### [REQUIREMENT]
Pull out every line below that contains the word "left".

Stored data
----------------

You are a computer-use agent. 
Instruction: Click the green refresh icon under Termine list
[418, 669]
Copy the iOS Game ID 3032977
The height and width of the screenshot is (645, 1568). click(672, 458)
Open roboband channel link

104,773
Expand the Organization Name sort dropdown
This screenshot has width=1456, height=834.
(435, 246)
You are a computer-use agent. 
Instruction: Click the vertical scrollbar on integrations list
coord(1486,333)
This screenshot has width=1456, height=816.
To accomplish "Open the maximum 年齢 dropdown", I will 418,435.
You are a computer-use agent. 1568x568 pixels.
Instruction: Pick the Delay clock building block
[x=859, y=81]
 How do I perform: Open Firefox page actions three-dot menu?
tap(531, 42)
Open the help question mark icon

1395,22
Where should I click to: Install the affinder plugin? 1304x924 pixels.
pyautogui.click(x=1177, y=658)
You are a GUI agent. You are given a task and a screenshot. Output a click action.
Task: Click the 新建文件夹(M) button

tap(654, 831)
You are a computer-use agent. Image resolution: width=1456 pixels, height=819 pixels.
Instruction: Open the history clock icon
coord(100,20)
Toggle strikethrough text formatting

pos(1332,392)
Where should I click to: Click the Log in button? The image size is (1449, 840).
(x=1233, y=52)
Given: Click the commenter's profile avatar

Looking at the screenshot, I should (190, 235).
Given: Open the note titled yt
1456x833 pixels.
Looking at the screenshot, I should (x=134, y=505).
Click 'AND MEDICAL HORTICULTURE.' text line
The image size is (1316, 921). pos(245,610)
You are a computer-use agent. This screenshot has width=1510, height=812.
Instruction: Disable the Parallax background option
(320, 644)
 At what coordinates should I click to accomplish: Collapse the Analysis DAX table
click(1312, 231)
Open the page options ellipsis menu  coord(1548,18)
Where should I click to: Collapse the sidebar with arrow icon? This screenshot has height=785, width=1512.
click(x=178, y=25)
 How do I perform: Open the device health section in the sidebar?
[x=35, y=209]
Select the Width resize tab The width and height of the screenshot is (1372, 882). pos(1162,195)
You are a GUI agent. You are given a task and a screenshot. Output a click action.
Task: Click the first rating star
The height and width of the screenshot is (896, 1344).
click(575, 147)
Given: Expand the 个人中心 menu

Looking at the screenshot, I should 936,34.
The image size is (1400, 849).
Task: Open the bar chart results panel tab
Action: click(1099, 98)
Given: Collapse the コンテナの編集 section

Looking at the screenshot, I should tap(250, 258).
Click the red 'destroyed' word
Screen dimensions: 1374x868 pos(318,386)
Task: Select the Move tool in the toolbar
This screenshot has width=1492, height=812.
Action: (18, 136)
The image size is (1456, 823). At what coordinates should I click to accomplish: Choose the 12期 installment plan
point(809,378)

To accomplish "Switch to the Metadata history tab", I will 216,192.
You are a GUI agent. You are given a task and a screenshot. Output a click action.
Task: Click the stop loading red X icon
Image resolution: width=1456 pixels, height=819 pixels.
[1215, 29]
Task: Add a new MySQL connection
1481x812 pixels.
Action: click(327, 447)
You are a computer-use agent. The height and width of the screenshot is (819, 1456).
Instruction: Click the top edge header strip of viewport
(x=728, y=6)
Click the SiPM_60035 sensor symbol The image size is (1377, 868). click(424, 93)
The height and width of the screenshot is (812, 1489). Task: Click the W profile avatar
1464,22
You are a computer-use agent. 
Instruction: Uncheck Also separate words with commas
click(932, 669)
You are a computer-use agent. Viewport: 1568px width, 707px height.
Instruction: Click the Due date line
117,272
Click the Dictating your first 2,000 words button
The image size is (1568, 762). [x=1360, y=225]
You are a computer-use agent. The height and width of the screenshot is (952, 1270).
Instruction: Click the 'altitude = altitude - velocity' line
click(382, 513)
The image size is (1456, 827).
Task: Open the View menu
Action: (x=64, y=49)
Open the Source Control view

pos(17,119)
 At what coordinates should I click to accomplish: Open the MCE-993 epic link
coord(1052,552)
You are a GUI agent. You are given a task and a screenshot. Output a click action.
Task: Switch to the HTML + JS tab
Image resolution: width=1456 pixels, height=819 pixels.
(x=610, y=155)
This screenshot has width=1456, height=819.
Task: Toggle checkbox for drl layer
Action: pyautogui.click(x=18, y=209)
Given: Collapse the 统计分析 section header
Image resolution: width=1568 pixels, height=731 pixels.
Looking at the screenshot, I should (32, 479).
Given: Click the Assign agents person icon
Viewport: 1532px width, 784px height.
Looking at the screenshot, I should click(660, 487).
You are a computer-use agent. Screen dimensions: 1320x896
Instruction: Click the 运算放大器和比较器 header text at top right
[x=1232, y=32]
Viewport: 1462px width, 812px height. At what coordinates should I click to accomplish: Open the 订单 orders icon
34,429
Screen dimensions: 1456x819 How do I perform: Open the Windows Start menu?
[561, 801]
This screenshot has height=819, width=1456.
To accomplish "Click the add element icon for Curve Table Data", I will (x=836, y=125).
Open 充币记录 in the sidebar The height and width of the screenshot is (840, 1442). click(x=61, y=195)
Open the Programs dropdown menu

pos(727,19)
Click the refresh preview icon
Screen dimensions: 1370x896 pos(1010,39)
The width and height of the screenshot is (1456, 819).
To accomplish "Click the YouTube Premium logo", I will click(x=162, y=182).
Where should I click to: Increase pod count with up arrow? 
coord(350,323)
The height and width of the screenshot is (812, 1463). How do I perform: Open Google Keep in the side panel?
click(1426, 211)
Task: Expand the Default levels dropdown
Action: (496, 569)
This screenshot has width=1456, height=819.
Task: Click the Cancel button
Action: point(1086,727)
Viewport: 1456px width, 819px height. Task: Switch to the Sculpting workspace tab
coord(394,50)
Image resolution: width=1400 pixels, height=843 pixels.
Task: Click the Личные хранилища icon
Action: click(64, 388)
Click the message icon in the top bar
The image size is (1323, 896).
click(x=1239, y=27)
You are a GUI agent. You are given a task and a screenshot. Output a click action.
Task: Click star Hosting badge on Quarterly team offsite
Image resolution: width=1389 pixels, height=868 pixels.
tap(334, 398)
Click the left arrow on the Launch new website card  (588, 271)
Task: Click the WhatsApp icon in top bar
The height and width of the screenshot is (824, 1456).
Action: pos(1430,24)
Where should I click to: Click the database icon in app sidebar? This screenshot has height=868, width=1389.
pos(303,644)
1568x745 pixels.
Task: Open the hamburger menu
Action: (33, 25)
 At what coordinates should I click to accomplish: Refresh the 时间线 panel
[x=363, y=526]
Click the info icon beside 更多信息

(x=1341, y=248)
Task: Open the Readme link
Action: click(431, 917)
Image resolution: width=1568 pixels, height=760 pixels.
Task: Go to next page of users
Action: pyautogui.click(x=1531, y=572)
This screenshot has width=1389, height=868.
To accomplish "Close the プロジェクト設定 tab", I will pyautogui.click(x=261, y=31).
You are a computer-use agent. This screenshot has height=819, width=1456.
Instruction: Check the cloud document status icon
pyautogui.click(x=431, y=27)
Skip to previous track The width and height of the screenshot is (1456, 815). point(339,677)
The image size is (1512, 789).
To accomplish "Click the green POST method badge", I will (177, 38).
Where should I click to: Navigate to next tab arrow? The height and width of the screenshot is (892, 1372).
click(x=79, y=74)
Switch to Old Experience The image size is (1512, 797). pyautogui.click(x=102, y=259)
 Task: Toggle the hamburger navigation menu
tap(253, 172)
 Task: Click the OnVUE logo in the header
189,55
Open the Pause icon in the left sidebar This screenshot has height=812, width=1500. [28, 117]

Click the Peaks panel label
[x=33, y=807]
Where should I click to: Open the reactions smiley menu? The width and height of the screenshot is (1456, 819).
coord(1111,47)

----------------

### [ANSWER SECTION]
Click the left arrow on the Launch new website card  (588, 271)
Open the Pause icon in the left sidebar This screenshot has height=812, width=1500. [28, 117]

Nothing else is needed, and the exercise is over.